Où les mots cessent de faire la tête et revêtent un visage...
Cette rubrique reprend vie en 2010 pour laisser LIBRE  PAROLE À UN AUTEUR...
libre de s'exprimer, de parler de lui, de son inspiration, de ses goûts littéraires, de son attachement à la poésie,
de sa façon d'écrire, d'aborder les maisons d'éditions, de dessiner son avenir, nous parler de sa vie parallèle
à l'écriture. etc

Ce mois...  juin 2014

  Libre parole à…     Karim  Cornali                    et                    Rémy Soual

    
                

 Dialogue autour de « L’esquisse du geste »
de Rémy Soual
 




Karim
Salut Rémy,
Je viens de relire ton premier recueil, L'esquisse du geste, qui ne ressemble pas à un premier recueil si j'en juge par la qualité de l'ouvrage. Un peu plus d'une quarantaine de pages, où chaque vers est pesé, chaque mot est à sa place, chaque virgule, chaque passage à la ligne, chaque interligne ont leur raison d'être. Le style est épuré, dense, plein de respirations, rythmé, sensible et intellectuel à la fois. Lyrique et sobre. On ne triche pas! L'œuvre a été sculptée avec minutie et engagement de tout ton être. Je vois un joaillier qui a entre ses mains une pierre précieuse brute qu'il est allé chercher au plus profond sous sa montagne, - car il savait depuis des années qu'elle s'y trouvait -, et qu'il taille dans le labeur jusqu'à la faire parler pour l'offrir à son lecteur. La pierre brille à chaque page et c'est un événement littéraire et humain que ce recueil que tu as décidé de publier toi-même pour en prendre le plus grand soin.
Dis-moi l'ami, es-tu sorti transformé de l'écriture de ce recueil?


Rémy
Cher Karim,
Ce recueil est un premier recueil en ce sens que je l'ai longtemps porté en moi pour dire ce qui est premier à mes yeux.

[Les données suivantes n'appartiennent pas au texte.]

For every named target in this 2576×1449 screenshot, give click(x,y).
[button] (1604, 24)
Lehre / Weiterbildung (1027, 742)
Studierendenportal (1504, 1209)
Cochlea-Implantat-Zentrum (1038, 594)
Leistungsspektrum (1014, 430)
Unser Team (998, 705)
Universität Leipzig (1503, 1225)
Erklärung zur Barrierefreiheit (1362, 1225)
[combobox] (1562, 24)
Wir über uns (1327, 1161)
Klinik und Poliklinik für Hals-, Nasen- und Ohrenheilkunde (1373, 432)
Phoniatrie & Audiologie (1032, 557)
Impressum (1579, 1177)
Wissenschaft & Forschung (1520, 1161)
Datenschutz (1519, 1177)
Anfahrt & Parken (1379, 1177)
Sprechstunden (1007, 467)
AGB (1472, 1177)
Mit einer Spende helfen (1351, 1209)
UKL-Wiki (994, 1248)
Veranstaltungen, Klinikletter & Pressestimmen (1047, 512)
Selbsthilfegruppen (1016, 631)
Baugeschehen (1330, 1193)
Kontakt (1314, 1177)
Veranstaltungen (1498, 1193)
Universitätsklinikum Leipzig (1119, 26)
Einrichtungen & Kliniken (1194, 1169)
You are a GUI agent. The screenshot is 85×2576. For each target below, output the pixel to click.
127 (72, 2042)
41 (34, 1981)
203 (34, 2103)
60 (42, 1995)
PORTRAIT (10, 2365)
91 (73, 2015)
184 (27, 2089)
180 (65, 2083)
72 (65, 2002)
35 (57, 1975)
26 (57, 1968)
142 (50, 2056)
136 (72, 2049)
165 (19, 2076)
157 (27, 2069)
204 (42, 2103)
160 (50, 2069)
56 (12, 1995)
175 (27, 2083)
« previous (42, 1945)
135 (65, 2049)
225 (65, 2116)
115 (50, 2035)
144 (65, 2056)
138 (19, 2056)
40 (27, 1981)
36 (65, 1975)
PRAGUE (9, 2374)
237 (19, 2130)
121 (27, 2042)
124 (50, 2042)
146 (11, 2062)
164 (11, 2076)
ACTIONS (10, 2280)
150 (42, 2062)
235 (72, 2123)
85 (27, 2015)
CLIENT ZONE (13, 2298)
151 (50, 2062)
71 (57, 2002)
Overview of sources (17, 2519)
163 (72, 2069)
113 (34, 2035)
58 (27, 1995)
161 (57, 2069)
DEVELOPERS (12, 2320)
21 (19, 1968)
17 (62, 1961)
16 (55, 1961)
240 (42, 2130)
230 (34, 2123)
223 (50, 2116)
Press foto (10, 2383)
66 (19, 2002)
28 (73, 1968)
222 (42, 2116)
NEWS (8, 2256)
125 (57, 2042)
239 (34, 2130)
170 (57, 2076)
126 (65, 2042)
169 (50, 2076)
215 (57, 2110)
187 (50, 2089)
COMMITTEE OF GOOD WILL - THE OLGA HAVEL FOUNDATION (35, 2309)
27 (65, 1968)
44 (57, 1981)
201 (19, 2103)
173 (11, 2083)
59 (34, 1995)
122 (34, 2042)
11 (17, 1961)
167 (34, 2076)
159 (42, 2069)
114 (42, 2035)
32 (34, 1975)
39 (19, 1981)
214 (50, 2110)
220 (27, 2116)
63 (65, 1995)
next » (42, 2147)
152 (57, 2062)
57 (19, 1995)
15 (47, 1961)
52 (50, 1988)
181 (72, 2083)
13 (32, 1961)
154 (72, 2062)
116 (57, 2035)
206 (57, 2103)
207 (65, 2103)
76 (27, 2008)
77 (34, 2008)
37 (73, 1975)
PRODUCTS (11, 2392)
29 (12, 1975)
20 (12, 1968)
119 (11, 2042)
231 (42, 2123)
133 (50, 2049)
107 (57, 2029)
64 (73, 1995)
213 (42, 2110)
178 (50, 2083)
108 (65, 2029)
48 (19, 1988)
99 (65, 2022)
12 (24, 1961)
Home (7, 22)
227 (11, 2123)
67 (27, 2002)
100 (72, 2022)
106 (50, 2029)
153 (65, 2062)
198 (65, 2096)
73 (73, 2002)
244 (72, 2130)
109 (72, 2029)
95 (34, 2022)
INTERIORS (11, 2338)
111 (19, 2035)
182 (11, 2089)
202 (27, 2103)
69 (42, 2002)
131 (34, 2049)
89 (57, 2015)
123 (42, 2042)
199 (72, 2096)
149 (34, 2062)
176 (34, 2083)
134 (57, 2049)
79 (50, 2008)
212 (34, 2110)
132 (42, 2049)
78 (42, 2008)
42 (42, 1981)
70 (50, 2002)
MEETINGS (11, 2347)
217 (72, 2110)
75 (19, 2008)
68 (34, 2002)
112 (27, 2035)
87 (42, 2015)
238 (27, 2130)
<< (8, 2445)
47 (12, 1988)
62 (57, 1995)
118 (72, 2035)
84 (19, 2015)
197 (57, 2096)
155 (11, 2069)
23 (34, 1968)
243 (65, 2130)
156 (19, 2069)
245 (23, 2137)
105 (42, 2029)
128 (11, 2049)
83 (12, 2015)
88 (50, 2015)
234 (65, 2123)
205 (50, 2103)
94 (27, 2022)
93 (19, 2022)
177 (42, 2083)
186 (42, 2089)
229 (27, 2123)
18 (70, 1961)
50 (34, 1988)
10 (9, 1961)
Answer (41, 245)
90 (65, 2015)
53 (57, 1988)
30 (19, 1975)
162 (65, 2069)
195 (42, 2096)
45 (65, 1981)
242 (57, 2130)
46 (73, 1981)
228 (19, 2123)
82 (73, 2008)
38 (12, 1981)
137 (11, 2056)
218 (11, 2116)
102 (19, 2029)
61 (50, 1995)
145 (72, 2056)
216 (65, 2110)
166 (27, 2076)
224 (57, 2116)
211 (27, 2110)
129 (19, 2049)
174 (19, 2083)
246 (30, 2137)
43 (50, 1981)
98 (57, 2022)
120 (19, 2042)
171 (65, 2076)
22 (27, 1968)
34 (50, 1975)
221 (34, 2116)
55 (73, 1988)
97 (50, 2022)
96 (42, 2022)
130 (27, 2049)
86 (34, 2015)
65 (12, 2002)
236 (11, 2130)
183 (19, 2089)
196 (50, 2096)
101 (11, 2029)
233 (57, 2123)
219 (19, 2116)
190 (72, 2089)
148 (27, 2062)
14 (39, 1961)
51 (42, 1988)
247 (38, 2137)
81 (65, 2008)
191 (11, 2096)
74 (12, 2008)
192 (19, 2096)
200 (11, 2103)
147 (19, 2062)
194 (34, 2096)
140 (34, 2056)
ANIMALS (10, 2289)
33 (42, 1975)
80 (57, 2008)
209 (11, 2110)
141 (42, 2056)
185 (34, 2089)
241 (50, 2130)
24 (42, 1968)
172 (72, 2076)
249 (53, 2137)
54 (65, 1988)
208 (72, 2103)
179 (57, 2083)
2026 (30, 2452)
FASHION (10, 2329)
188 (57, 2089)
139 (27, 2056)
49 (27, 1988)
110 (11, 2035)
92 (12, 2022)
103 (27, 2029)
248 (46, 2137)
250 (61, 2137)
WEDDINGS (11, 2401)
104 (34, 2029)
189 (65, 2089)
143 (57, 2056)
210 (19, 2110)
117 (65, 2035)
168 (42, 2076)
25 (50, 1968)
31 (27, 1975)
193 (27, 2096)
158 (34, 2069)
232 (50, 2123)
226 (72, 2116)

Longtemps, la solitude dans le silence m'a été insupportable parce que j'envisageais le silence comme un vide, et lorsque j'ai tracé les premiers mots de ce premier recueil, j'ai alors pensé pour la première fois le silence comme un plein que la parole ne peut réduire, mais qui est déjà porteur d'une parole qui soit l'alliée du silence, plus qu'une parole, un geste que je me suis appliqué à tracer, c'est-à-dire une parole faite acte, et un geste plein, un geste de plénitude, un geste juste, arraché à tous les moments d'errances des gestes manqués qui sont notre lot quotidien, et parce qu'il est entier, ce geste demeure un appel au monde, à le découvrir, une invitation au voyage. Ce premier recueil représente donc un geste fondateur dont je suis, je crois, la perpétuelle transformation, la perpétuelle reformulation et remise en jeu puisqu'il s'agit d'un geste de réappropriation de soi, de reconquête du sens et d'ouverture au monde. L'image qui m'est venue pour le formuler est celle du sillon tracé dans le sable, et je n'ai depuis cessé de prolonger ce sillon en traçant des sillons que j'espère à la hauteur du premier, mais après tout, qu'importe, je trace toujours le même geste, je laboure mon champ qui est un champ des possibles dont les récoltes importent moins que le geste créateur qui les justifie.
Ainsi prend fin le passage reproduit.